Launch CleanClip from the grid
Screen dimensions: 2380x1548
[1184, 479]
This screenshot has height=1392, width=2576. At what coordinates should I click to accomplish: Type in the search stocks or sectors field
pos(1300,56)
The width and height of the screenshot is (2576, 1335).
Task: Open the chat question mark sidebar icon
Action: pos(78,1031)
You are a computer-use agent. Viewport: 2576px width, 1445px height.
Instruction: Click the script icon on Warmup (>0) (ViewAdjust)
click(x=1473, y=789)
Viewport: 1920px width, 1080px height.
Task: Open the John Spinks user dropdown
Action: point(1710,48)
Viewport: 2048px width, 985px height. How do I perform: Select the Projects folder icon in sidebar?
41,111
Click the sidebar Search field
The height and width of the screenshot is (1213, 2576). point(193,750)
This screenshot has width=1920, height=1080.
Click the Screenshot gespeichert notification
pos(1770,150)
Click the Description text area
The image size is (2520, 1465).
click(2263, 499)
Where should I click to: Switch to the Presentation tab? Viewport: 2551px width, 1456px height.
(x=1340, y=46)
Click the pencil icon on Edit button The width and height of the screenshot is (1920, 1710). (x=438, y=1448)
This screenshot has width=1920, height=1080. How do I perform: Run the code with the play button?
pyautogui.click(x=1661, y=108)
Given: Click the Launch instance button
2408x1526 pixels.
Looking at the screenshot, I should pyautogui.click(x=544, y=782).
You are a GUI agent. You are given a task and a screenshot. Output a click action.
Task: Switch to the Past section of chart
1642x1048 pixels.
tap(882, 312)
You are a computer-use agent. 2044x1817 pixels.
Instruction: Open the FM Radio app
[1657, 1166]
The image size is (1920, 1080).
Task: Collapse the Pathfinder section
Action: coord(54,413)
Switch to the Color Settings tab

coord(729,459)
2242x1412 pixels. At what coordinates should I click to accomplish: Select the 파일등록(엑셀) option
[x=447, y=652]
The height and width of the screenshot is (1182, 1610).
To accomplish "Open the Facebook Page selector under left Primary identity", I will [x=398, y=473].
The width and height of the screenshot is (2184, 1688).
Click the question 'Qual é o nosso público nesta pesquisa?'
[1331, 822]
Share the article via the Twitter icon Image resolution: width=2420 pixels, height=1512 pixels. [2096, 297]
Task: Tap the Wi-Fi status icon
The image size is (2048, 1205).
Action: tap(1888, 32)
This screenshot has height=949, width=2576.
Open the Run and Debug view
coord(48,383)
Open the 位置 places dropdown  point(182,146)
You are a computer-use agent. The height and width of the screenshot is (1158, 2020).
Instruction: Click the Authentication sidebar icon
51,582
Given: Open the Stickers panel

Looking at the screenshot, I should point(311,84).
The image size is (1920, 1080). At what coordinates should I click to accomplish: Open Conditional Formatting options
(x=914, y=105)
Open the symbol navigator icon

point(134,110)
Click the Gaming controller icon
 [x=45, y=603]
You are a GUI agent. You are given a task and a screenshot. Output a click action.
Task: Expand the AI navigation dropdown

^^^^^^^^^^^^^^^^

• Exercise prompt
Reproduce every record that appears above, keeping the wording exact.

• Your response
Launch CleanClip from the grid
Screen dimensions: 2380x1548
[1184, 479]
This screenshot has height=1392, width=2576. At what coordinates should I click to accomplish: Type in the search stocks or sectors field
pos(1300,56)
The width and height of the screenshot is (2576, 1335).
Task: Open the chat question mark sidebar icon
Action: pos(78,1031)
You are a computer-use agent. Viewport: 2576px width, 1445px height.
Instruction: Click the script icon on Warmup (>0) (ViewAdjust)
click(x=1473, y=789)
Viewport: 1920px width, 1080px height.
Task: Open the John Spinks user dropdown
Action: point(1710,48)
Viewport: 2048px width, 985px height. How do I perform: Select the Projects folder icon in sidebar?
41,111
Click the sidebar Search field
The height and width of the screenshot is (1213, 2576). point(193,750)
This screenshot has width=1920, height=1080.
Click the Screenshot gespeichert notification
pos(1770,150)
Click the Description text area
The image size is (2520, 1465).
click(2263, 499)
Where should I click to: Switch to the Presentation tab? Viewport: 2551px width, 1456px height.
(x=1340, y=46)
Click the pencil icon on Edit button The width and height of the screenshot is (1920, 1710). (x=438, y=1448)
This screenshot has width=1920, height=1080. How do I perform: Run the code with the play button?
pyautogui.click(x=1661, y=108)
Given: Click the Launch instance button
2408x1526 pixels.
Looking at the screenshot, I should pyautogui.click(x=544, y=782).
You are a GUI agent. You are given a task and a screenshot. Output a click action.
Task: Switch to the Past section of chart
1642x1048 pixels.
tap(882, 312)
You are a computer-use agent. 2044x1817 pixels.
Instruction: Open the FM Radio app
[1657, 1166]
The image size is (1920, 1080).
Task: Collapse the Pathfinder section
Action: coord(54,413)
Switch to the Color Settings tab

coord(729,459)
2242x1412 pixels. At what coordinates should I click to accomplish: Select the 파일등록(엑셀) option
[x=447, y=652]
The height and width of the screenshot is (1182, 1610).
To accomplish "Open the Facebook Page selector under left Primary identity", I will [x=398, y=473].
The width and height of the screenshot is (2184, 1688).
Click the question 'Qual é o nosso público nesta pesquisa?'
[1331, 822]
Share the article via the Twitter icon Image resolution: width=2420 pixels, height=1512 pixels. [2096, 297]
Task: Tap the Wi-Fi status icon
The image size is (2048, 1205).
Action: tap(1888, 32)
This screenshot has height=949, width=2576.
Open the Run and Debug view
coord(48,383)
Open the 位置 places dropdown  point(182,146)
You are a computer-use agent. The height and width of the screenshot is (1158, 2020).
Instruction: Click the Authentication sidebar icon
51,582
Given: Open the Stickers panel

Looking at the screenshot, I should point(311,84).
The image size is (1920, 1080). At what coordinates should I click to accomplish: Open Conditional Formatting options
(x=914, y=105)
Open the symbol navigator icon

point(134,110)
Click the Gaming controller icon
 [x=45, y=603]
You are a GUI agent. You are given a task and a screenshot. Output a click action.
Task: Expand the AI navigation dropdown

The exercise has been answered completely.